博士生讨论班2022[08]
作者:admin
时间:2022-11-07
阅读量:1426次
  • 演讲人: 姚泽宇
  • 时间:2022年11月8日 14:00
  • 地点:浙江大学紫金港校区行政楼1417报告厅

报告学生:姚泽宇
报告时间:2022年11月8日 14:00
报告地点:浙江大学紫金港校区行政楼1417报告厅

报告文章:Transfer Learning for High-Dimensional Linear Regression: Prediction, Estimation, and Minimax Optimality (原作者:Sai Li,T. Tony Cai,Hongzhe Li)

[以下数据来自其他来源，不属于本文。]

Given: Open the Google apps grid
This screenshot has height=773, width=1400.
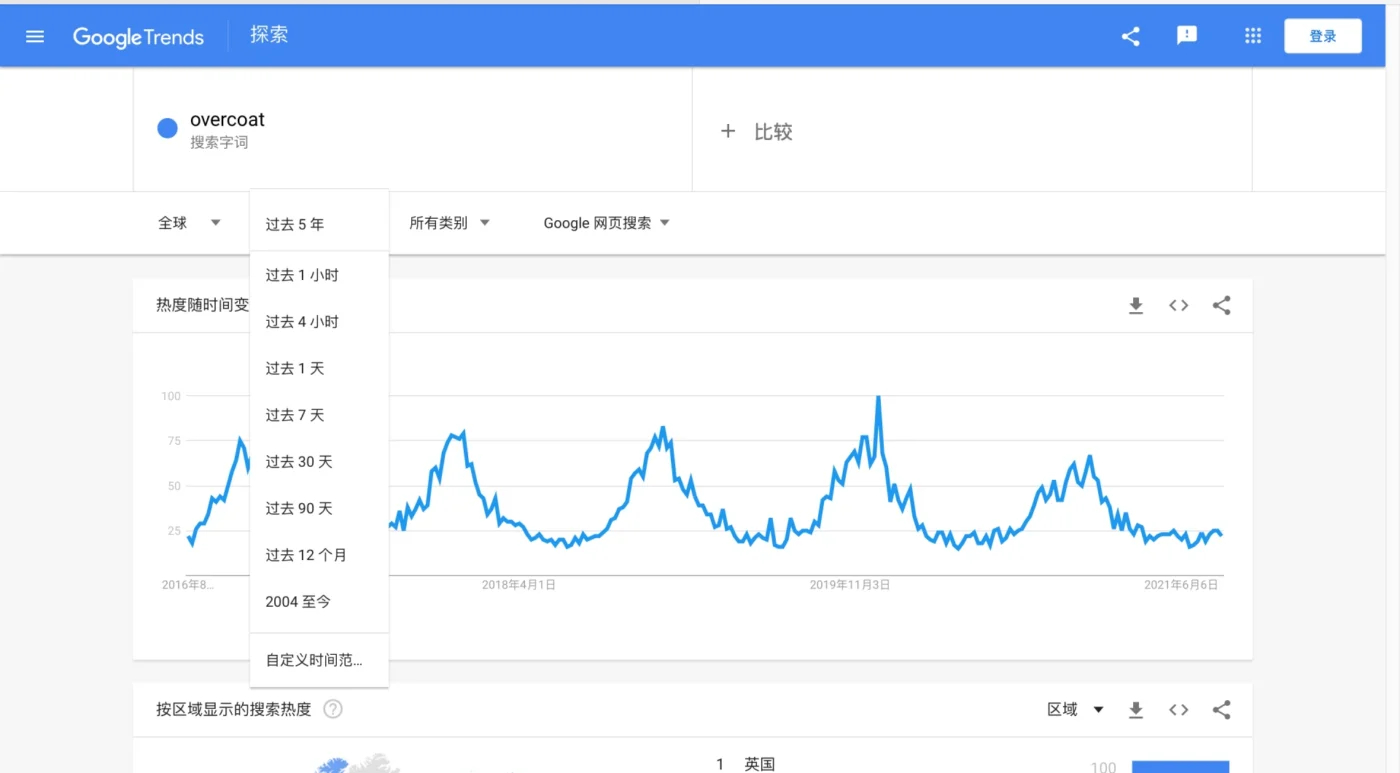Looking at the screenshot, I should tap(1253, 36).
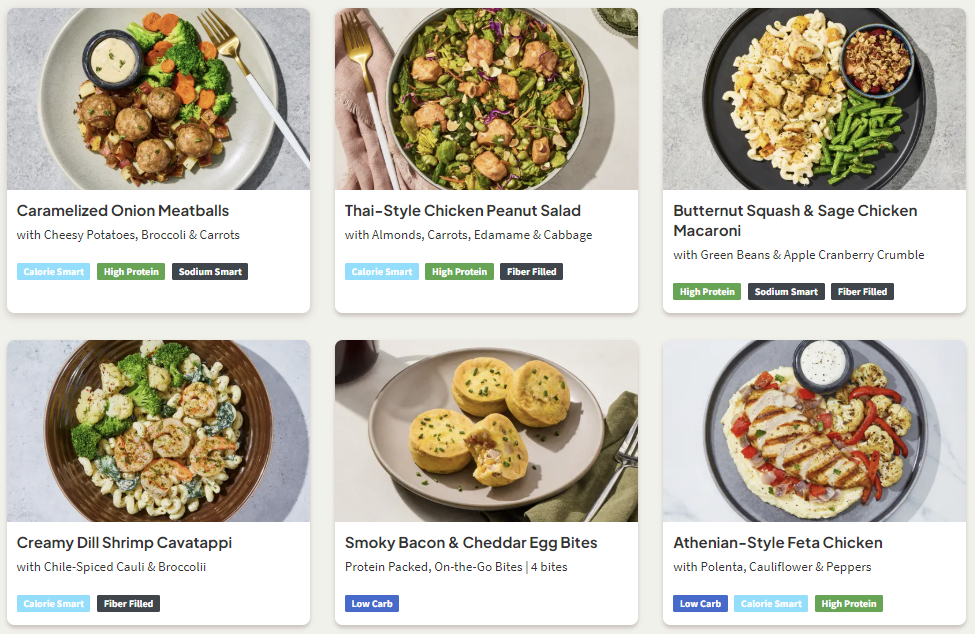975x634 pixels.
Task: Open the Smoky Bacon Egg Bites image
Action: click(x=486, y=431)
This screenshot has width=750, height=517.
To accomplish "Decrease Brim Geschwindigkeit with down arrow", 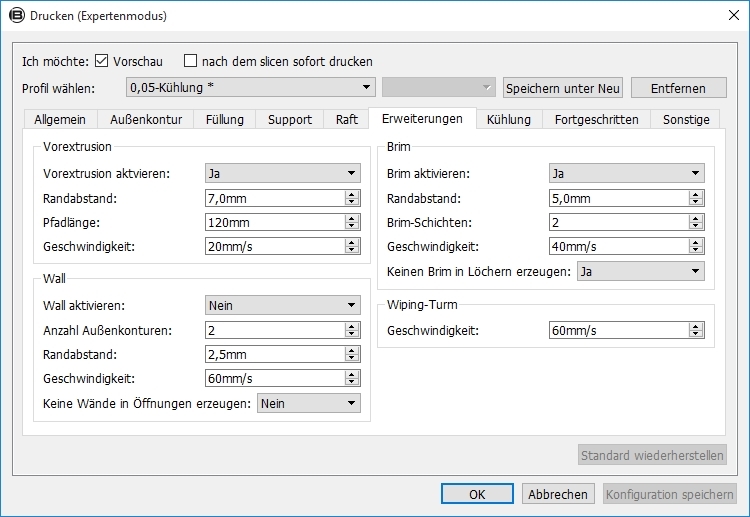I will [x=696, y=250].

摘要:This paper considers estimation and prediction of a highdimensional linear regression in the setting of transfer learning where,in addition to observations from the target model, auxiliary samples from different but possibly related regression models are available. When the set of informative auxiliary studies is known, an estimator and a predictor are proposed and their optimality is established. The optimal rates of convergence for prediction and estimation are faster than the corresponding rates without using the auxiliary samples. This implies that knowledge from the informative auxiliary samples can be transferred to improve the learning performance of the target problem. When the set of informative auxiliary samples is unknown, we propose a data-driven procedure for transfer learning, called Trans-Lasso, and show its robustness to noninformative auxiliary samples and its efficiency in knowledge transfer. The proposed procedures are demonstrated in numerical studies and are applied to a dataset concerning the associations among gene expressions. It is shown that Trans-Lasso leads to improved performance in gene expression prediction in a target tissue by incorporating data from multiple different tissues as auxiliary samples.